I thought maybe it's because the CPU warmed up when running with less threads and has to slow down. I ran the tests multiple times, both in the order of increasing thread count and decreasing thread count. They yield similar results. And dmesg doesn't contain anything related to thermal or clock.

I tried separately changing 4096 columns to 4104 columns and setting OMP_PROC_BIND=true OMP_PLACES=cores, and the results are similar.


Solution

  • This problem seems to come from either the CPU caches (due to the bad memory locality) or the OS scheduler (due to more threads than the hardware can simultaneously execute).

    I cannot exactly reproduce the same effect on my i5-9600KF processor (with 6 cores and 6 threads) and with a matrix of size 4096x4096. However, similar effects occur.

    Here are performance results (with GCC 9.3 using -O3 -march=native -fopenmp on Linux 5.6):

    #threads | time (in seconds)
    ----------------------------
           1 | 16.726885
           2 | 9.062372
           3 | 6.397651
           4 | 5.494580
           5 | 4.054391
           6 | 5.724844  <-- maximum number of hardware threads
           7 | 6.113844
           8 | 7.351382
           9 | 8.992128
          10 | 10.789389
          11 | 10.993626
          12 | 11.099117
          24 | 11.283873
          48 | 11.412288
    

    We can see that the computation time starts to significantly grow between 5 and 12 cores.

    This problem is due to a lot more data fetched from the RAM. Indeed, 161.6 Gio are loaded from memory with 6 threads while 424.7 Gio are loaded with 12 threads! In both cases, 3.3 Gio are written to the RAM. Because my memory throughput is roughly 40 Gio/s, the RAM accesses represent more than 96% of the overall execution time with 12 threads!
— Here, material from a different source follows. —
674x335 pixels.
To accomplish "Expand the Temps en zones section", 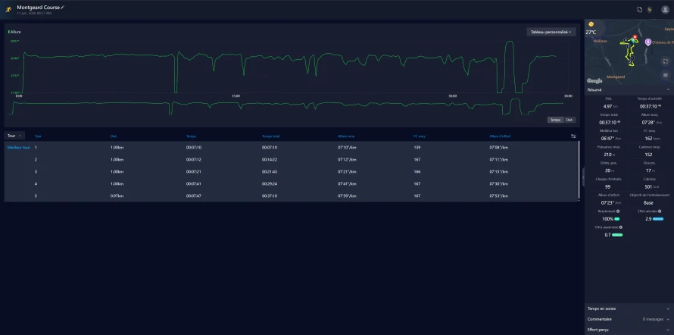I will coord(628,308).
    If we dig deeper, we can see that the number of L1 cache references and L1 cache misses are the same whatever the number of threads used. Meanwhile, there are a lot more L3 cache misses (as well as more references). Here are L3-cache statistics:

    With 6 threads:     4.4 G loads
                        1.1 G load-misses  (25% of all LL-cache hits)
    
    With 12 threads:    6.1 G loads
                        4.5 G load-misses  (74% of all LL-cache hits)
    

    This means that the locality of the memory access is clearly worse with more threads. I guess this is because the compiler is not clever enough to do high-level cache-based optimizations that could reduce RAM pressure (especially when the number of threads is high). You have to do tiling yourself in order to improve the memory locality. You can find a good guide here.
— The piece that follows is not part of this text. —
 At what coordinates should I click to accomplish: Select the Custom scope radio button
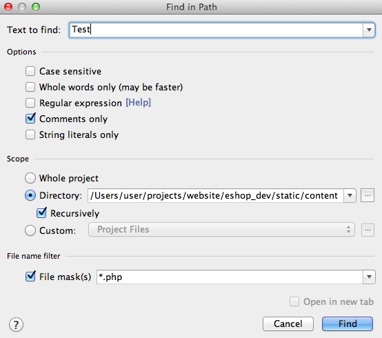(30, 230)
    Finally, note that using more threads that the hardware can simultaneously execute is generally not efficient. One problem is that the OS scheduler often badly place threads to core and frequently move them. The usual way to fix that is to bind software threads to hardware threads using OMP_PROC_BIND=TRUE and set the OMP_PLACES environment variable. Another problem is that the threads are executed using preemptive multitasking with shared resources (eg. caches).
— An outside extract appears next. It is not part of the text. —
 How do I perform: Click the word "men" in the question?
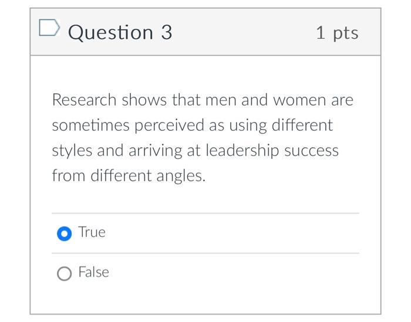(x=221, y=100)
    PS: please note that BLAS libraries (eg. OpenBLAS, BLIS, Intel MKL, etc.) are much more optimized than this code as most they already include clever optimization including manual vectorization for the target hardware, loop unrolling, multithreading, tiling and fast matrix transpositions when needed. For a 4096x4096 matrix, they are about 10 times faster.